_What is asked:_
**A.** In the post below about a marriage ending, how long did the emotional roller coaster with NP last before his things were gone?
**B.** Decide whether each statement agrees with the post below about a marriage ending. Answer yes or no for each, and quote the words from the post that decide it.
(i) NP found a feather in the backyard after asking the universe for a sign.
(ii) The writer is no longer polyamorous.
(iii) The writer believes polyamory played no part at all in the relationship ending.
**C.** Continue the post below about a marriage ending, starting after its last sentence.

_Extracted text:_
• • •

I’m still polyamorous. NP is still polyamorous.
When people blame polyamory for relationships not working out, they are almost always implying that jealousy was the reason. Polyamory caused jealousy, jealousy couldn’t be overcome, so therefore polyamory is what killed the relationship.
I mentioned that this was out of the blue for me. My relationship with NP had been status quo for years. Things were normal. In April, all of a sudden he had decided that our marriage had to end. It was four weeks of an emotional roller coaster where Friday-Sunday he’d be at meta’s, Sunday he’d come home and say we needed to break up, we’d talk, he’d cycle back and apologize and Monday we were back in an ok-ish place. Tuesday through Friday would be like walking on eggshells, he’d go to meta’s, come home Sunday, cite a different reason why divorce was necessary, and the whole thing would start again. This went on for 4 weeks until I was so exhausted that I stopped fighting to stay together. I got home from work on a Monday, his stuff was gone, and I texted asking if I should file for divorce. He said “yes”. It was a whirlwind of a month.
I’ll never forget the 4 reasons NP gave for why our relationship needed to end over the 4 weeks we were on the emotional roller coaster from hell. 1) He wanted to move to cross country with meta and assumed I wouldn’t want to go with. 2) He blamed me because he isn’t Tiger Woods. 3) He thought that I had been body-swapped by the fae on our vacation to Ireland last year. 4) When he asked the universe for a sign, he found a feather in our backyard…our heavily wooded backyard….during molting season.
So, according to NP, it wasn’t polyamory that killed our relationship (yes, I know how wild some of these sound, thank you for understanding that I’m not ready to elaborate on this presently.)
It wasn’t polyamory that killed our relationship, but after reflection, I do believe that it indirectly played a role.

• • •

_Stored rows:_

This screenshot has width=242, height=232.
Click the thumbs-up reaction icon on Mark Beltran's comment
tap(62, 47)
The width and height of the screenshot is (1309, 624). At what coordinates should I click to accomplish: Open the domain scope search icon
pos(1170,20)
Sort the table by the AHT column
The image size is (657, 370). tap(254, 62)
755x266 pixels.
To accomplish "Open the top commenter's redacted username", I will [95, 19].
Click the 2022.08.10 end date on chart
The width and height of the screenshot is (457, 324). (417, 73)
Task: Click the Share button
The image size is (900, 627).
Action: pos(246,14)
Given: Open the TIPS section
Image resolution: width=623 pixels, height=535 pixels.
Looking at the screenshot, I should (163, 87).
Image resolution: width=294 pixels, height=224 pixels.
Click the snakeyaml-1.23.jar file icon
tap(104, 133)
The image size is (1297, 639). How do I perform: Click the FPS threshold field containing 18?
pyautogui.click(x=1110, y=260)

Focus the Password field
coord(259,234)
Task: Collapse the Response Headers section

• • •

_Answers to the tasks:_
**A.** Four weeks.

**B.**
(i) Yes: "When he asked the universe for a sign, he found a feather in our backyard"
(ii) No: "I’m still polyamorous."
(iii) No: "I do believe that it indirectly played a role."

**C.**
Polyamory and having multiple partners has directly contributed to my personal growth. Ethical non monogamy is hard work. You’re constantly having to work on yourself, on navigating jealousy, on better communication, on scheduling time not just with multiple partners but time for yourself. Above all, since becoming polyamorous, I have really grown by learning to set healthy boundaries. Not only have I set boundaries in new relationships with new partners, but I also began setting boundaries in my relationship with NP. Ultimately, I believe that this is what started to push NP away. When you’ve been able to get away with things in a relationship for a decade, and suddenly your partner starts putting up boundaries, perhaps it’s easier to walk away citing other excuses than deal with the fact that you’d grown accustomed to some unhealthy relationship behaviors.
Without experiencing ENM and polyamory, maybe I never would have experienced the self growth that enabled me to start setting healthy boundaries for myself. I think of my life today vs my life before I was polyamorous and I am nowhere near the same person I was. I am so proud of the person and partner that I am today.
So.
Going back to the fear and shame I experienced on whether or not I felt qualified to continue writing as a polyamorous blogger:
- Yes – I’m still polyamorous. I’m currently navigating what it looks like to be solo-poly, while also taking a break from adding new partners as I grieve the loss of my relationship with NP.
- Yes – I do still believe that I’m qualified to write this blog and give advice and insight on what it’s like living as a polyamorous millennial.
- Yes – while I intend to pick back up writing on a more regular basis, I don’t know what the future holds for my emotional state. I’m still healing. It’s only been 77 days and the process is far from over.
If you know me IRL, then all I ask for is patience. The answer to the question of how I’m doing is “not great”, and at this time, I really don’t know how you can help.
I do, however, appreciate you taking the time to read this, and I appreciate you making an effort to squash your assumptions about polyamory and divorce.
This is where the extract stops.